# Age + Application + This site = Thanks!



## mewingkitty (15 Mar 2010)

Hello there, people!
I'm new, and I would just like to say thanks!
I've submitted the last of my application paperwork via mail after initially applying online, and intend to follow it up with a phone call tomorrow, as the internet site doesn't seem to like letting me log in to check the status of my application. I'm not expecting anything to happen that quickly, obviously, but I just want to confirm that it made it there.

Anyhow, back to the topic of the thread!
I have only made the acquaintance of one individual who served in the Canadian Armed Forces, and after spending some months getting to know the guy, he suggested I consider it as a career option, which I was already considering... Point being, he was extremely enthusiastic about me applying, telling me that the type of person I am, my work history, and the physical condition I'm in, would give me a very good chance of success, not to mention the rewards of a career which I could take serious pride in!

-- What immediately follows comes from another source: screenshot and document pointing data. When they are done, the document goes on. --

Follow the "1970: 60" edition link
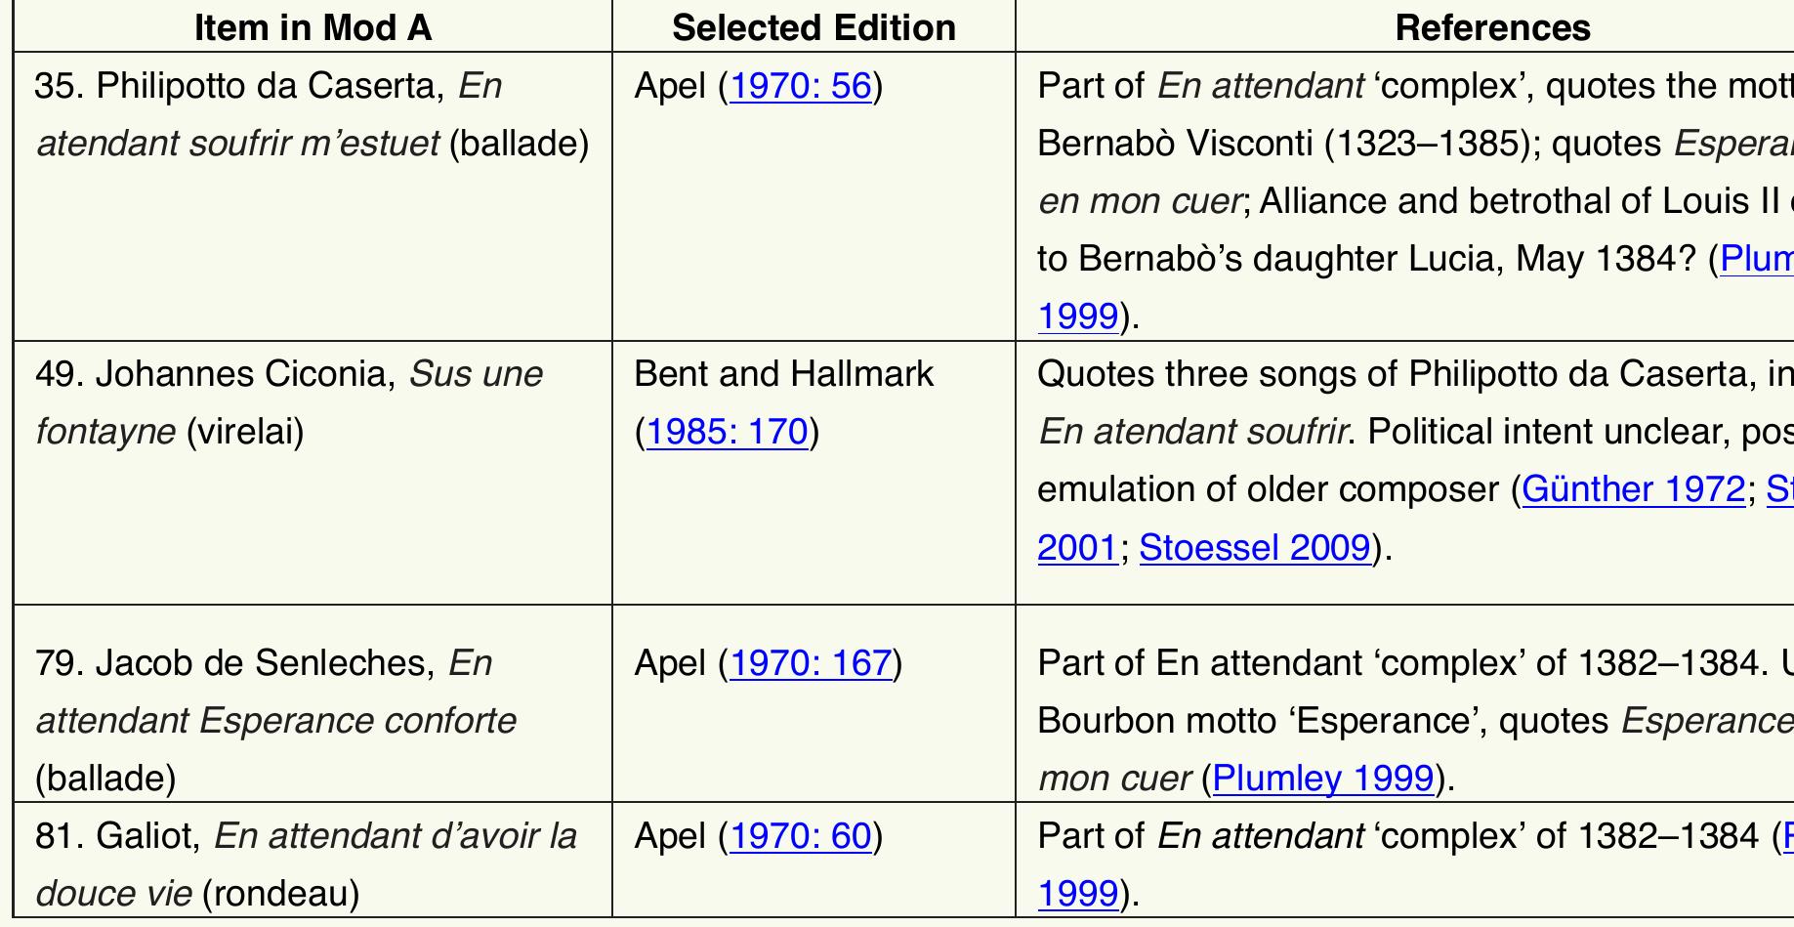Image resolution: width=1794 pixels, height=927 pixels. coord(800,837)
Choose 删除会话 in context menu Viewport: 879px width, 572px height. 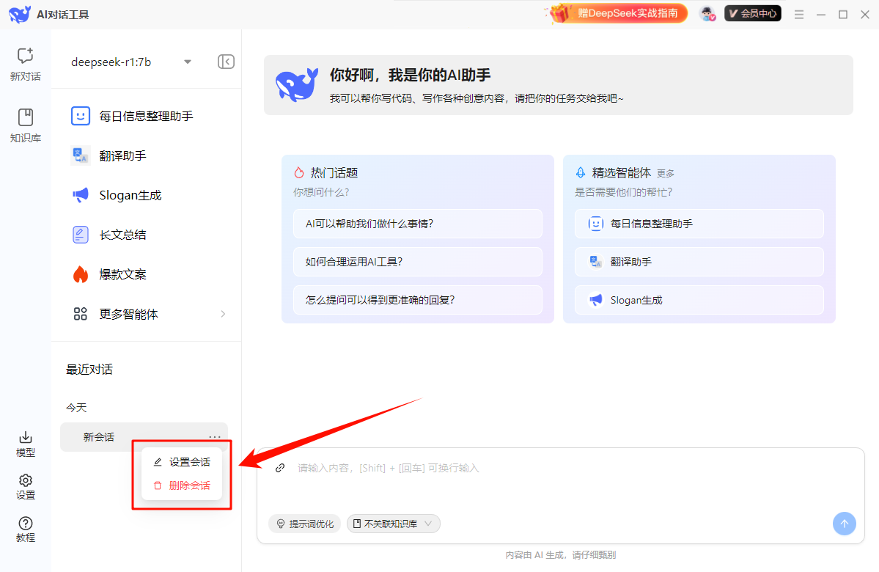tap(182, 485)
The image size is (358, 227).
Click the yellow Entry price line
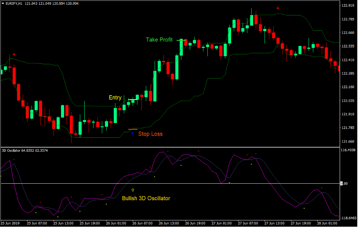(x=133, y=100)
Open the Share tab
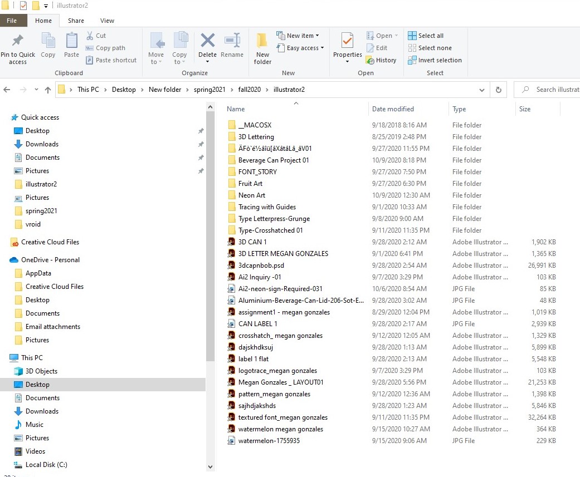Viewport: 580px width, 477px height. (x=76, y=21)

Unfortunately, other than that one person, I don't know anyone else to really talk to about this, and the only other input I get is from my current girlfriend, who despite saying she supports the idea, insists on shooting down my enthusiasm at every opportunity. As a result, the latest thing she brought to my attention is that being 31 years of age, my chances of being considered (according to her) are negligible at best based on age alone, and that the physical requirements would most likely be well beyond me. Fortunately, I now know the physical requirements are listed on the Armed Forces site, as well as here, and I'm glad to say that the training program I've put myself on has already exceeded the recommended level of fitness for each area (I'm not getting cocky about it, I'm just relieved that there's a bar, and I'm over it). As well, it's very encouraging to see the posts of others who are also concerned about their age at the time of application, but are not daunted by the challenge!

So basically I just wanted to say "Hi!" to everyone on here. I'm glad I came across this site, as it's already put me at ease knowing that there's a place to throw questions out there and get responses from honest people.

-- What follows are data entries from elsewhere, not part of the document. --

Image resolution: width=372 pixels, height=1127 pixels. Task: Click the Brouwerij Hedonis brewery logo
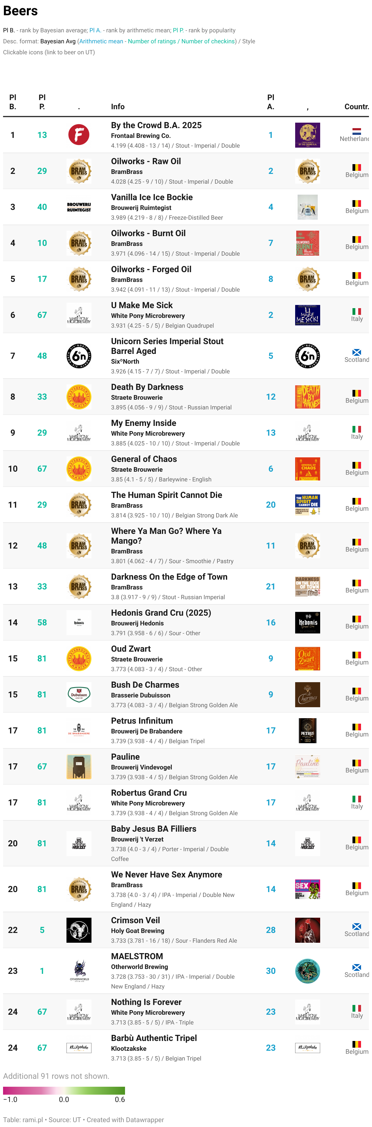[79, 622]
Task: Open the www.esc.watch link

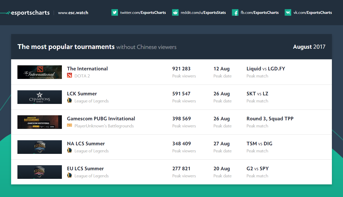Action: point(73,13)
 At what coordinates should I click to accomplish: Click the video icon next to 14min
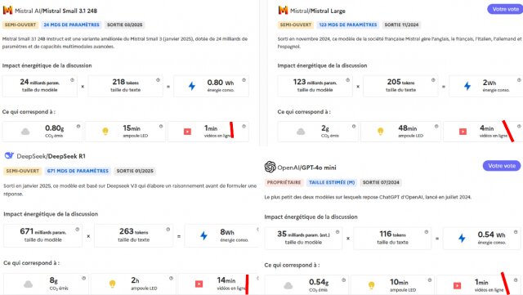(199, 284)
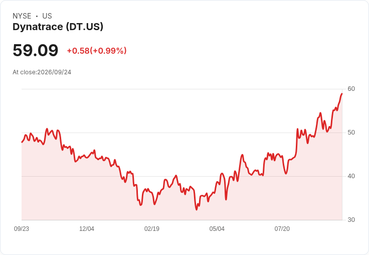369x255 pixels.
Task: Click the US market label
Action: point(47,16)
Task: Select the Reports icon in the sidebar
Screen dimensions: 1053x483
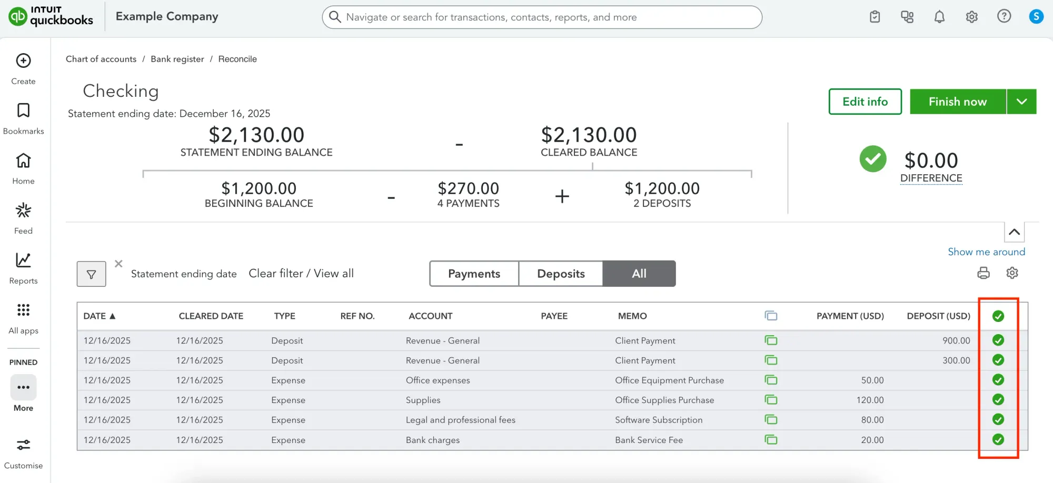Action: [x=23, y=259]
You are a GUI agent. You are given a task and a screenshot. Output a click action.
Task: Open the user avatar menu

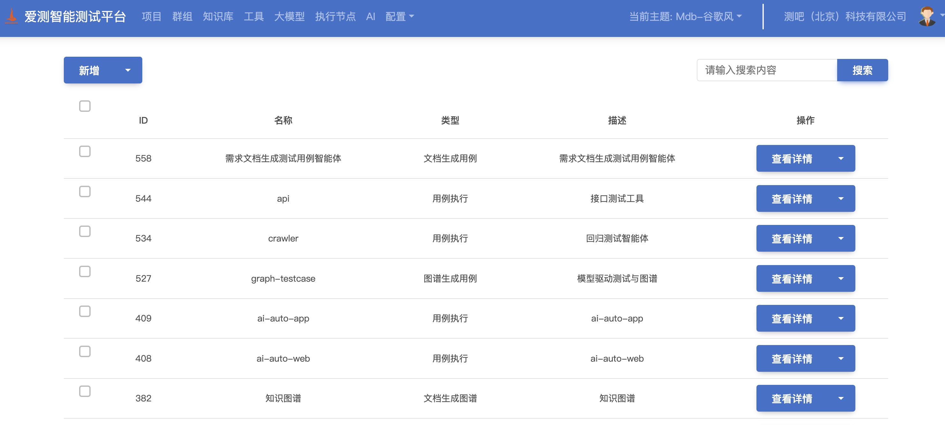point(928,16)
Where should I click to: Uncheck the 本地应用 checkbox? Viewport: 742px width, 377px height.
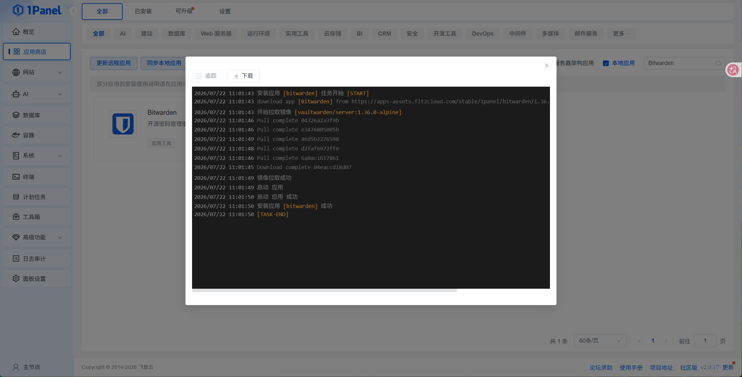tap(606, 63)
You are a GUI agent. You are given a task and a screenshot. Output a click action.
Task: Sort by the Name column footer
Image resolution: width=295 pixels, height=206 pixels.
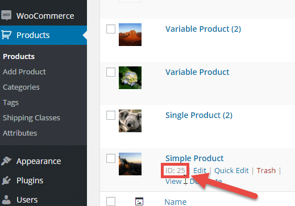[x=176, y=202]
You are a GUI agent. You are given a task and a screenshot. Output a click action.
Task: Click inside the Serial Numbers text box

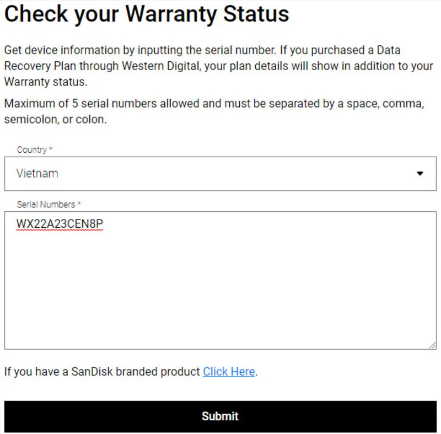pos(221,276)
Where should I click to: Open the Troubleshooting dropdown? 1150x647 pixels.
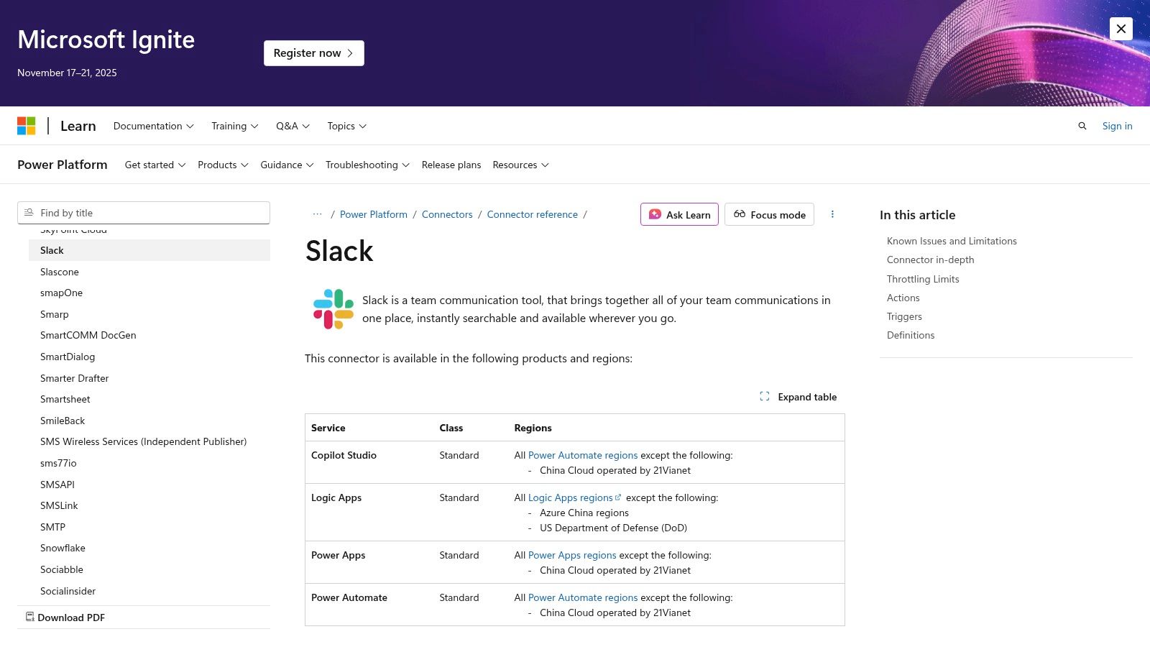[367, 165]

I'll check in tomorrow and see if anyone's had time to comment on my little rant here.

Thanks for your time, wish me luck!


----------



## Maelstrom (15 Mar 2010)

mewingkitty said:
			
		

> the only other input I get is from my current girlfriend, who despite saying she supports the idea, insists on shooting down my enthusiasm at every opportunity. As a result, the latest thing she brought to my attention is that being 31 years of age, my chances of being considered (according to her) are negligible at best based on age alone, and that the physical requirements would most likely be well beyond me.



If that is what she is saying not only is she not actually being supportive, but also misinformed. More than a few older men and women join up, take a look... 

http://www.youtube.com/watch?v=7_O8wlviARE&feature=related


----------



## PMedMoe (15 Mar 2010)

Yes, do a search on here regarding age and you'll find *all* ages applying and being accepted.  No offense, but your girlfriend sounds like she's trying to discourage you from joining.


----------



## fischer10 (15 Mar 2010)

Your age wont matter, one of my friends fathers enlisted and he is 40 something! I have read around the site and it seems many people high 20's + are joining. Wish you the best of luck!

Also want to say thanks for the site as well! Found it back at the start of February and been "addicted" since .


----------



## mewingkitty (16 Mar 2010)

@Maelstrom:
Thanks for the link! Very cool, I liked the guys comment about getting up without a Tim Hortons 

@PMedMoe:
No offense taken!
And I did do a search, that's why I started the post off with a "Thank You", because after seeing the number of other people concerned about the same thing, and the reassuring comments from others on this site, I felt much better!

@fischer10:
Thanks! I appreciate the encouragement.

Thank you all for the responses, I hope this can be of help to people searching for this in the future, as I included "Age" and "Application" in the thread title.

mew!


----------



## Fishbone Jones (16 Mar 2010)

Another satisfied customer.

Cheers

Locked

Milnet.ca Staff


----------